Bu tip rüzgarlara Atlantik Okyanusu'nda "kasırga", Pasifik Okyanusu'nun batısında ise "tayfun" adını veriyorlar. Adlandırılış biçimleri farklı olsa da tüm kasırgalar tropikal sulardan doğuyorlar. Bu bölgelerdeki suların sıcaklığı genellikle 26 derece civarında dolaşıyor. Buradaki nemli ve sıcak hava zamanla buharlaşıp atmosferin daha üst tabakalarına çıkıyor.
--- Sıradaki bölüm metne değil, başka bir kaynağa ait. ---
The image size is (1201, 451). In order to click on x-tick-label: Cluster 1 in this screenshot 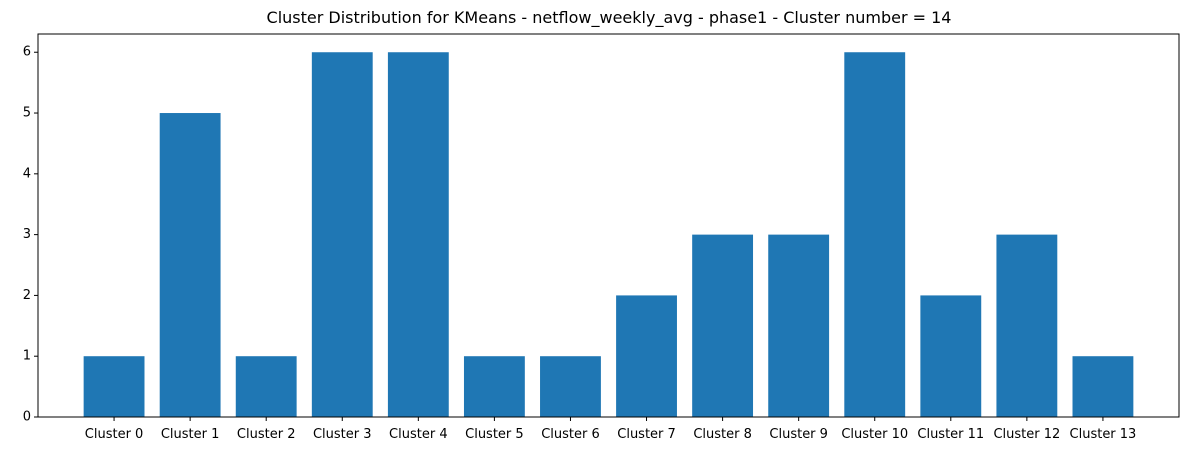, I will do `click(190, 434)`.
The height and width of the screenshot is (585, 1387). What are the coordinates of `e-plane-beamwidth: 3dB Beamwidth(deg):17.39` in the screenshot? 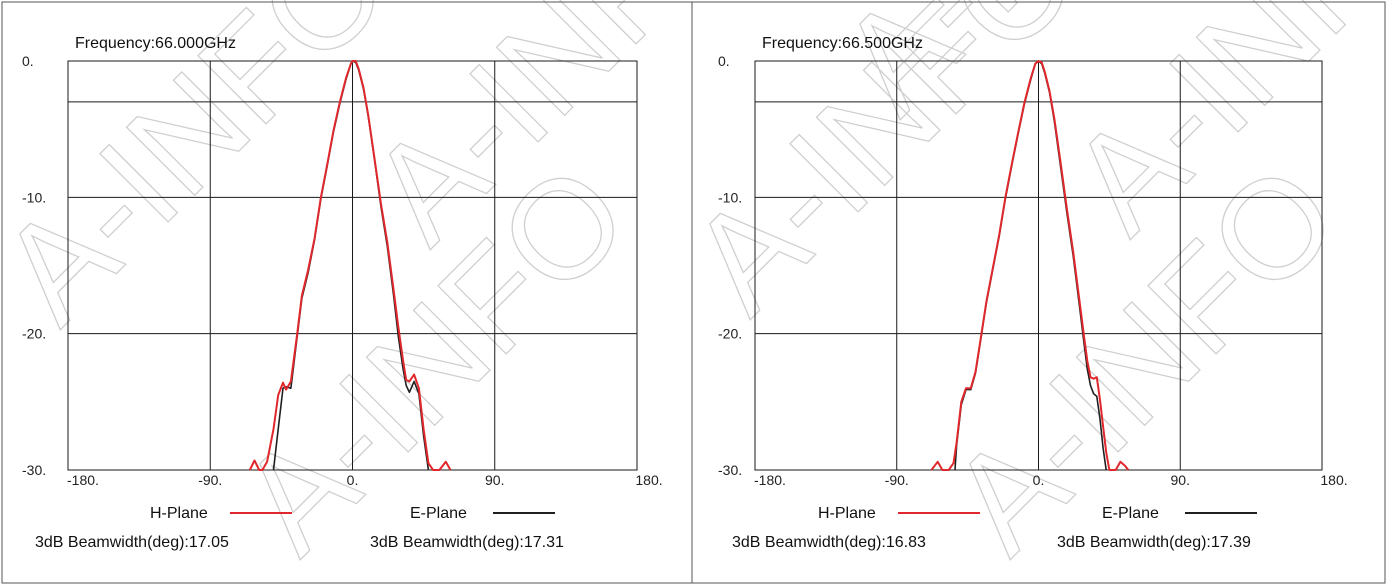 It's located at (1154, 542).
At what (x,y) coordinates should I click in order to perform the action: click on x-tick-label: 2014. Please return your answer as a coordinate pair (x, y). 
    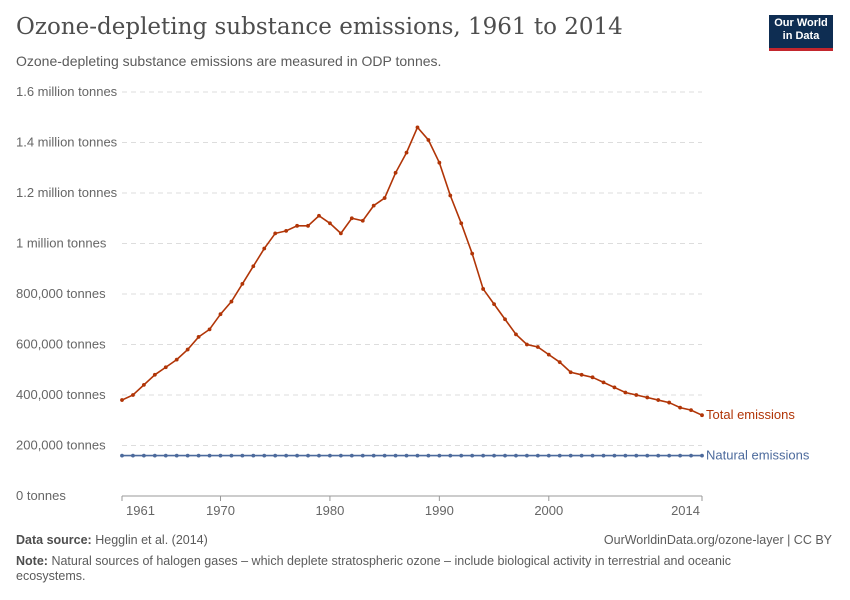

Ne var ki, yükseldikçe soğuyan bu nemli ve sıcak hava, atmosferin belli bir noktasında, geniş bir alana yayılan "kümülüs" ya da "kümülonimbus" türü kalın bulut tabakaları oluşturuyor.
İşte tam bu noktada "Coriolis Etkisi" ortaya çıkıyor. Kuzey yarımküredeki rüzgarlar, bu etkiyle Dünya'nın hareketine bağlı olarak, bir saatin akrep ve yelkovanının hareketinin ters yönünde hareket etmeye başlıyorlar. Böylece bulutlar, bir alçak basınç merkezinin çevresinde dönüyorlar. Bu alçak basınç merkezinin tam ortasındaki deliğe meteoroloji uzmanları "kasırga gözü" adını veriyor. Buradaki yoğunluk en üst düzeye vardığında, su buharı sıvı haline dönüşüyor ve çok şiddetli bir yağmur yağmaya başlıyor. Bu yağmur bulut kütlesindeki ısıyı özgür bırakıyor ve böylece havadaki düzensizlik daha da artıyor. Sonunda kasırga harekete geçiyor.
Kasırga sırasında rüzgarın ortalama hızı saatte 100-105 kilometre arasında değişiyor. Ama kasırgalarda ender olarak hızı saatte 350 kilometreyi bulan rüzgarlara da rastlanıyor. Ancak, asıl önemlisi, kasırgaların çapının ulaştığı boyutlar... Kasırganın etkinlik alanının çapı 500 ile 1.000 kilometre arasında değişiyor. Ortalama olarak 10 gün sürüyorlar ve bu dönem içinde binlerce kilometrelik bir alan içinde gidip gelebiliyorlar. Kasırgalar tropikal sıcak suların üstünde oluştuklarından kara ile karşılaştıklarında etkinliklerini yitirmeye başlıyorlar. Çünkü, oluşumları için gerekli olan denizlerin sıcak ve nemli havasından yoksun kalıyorlar.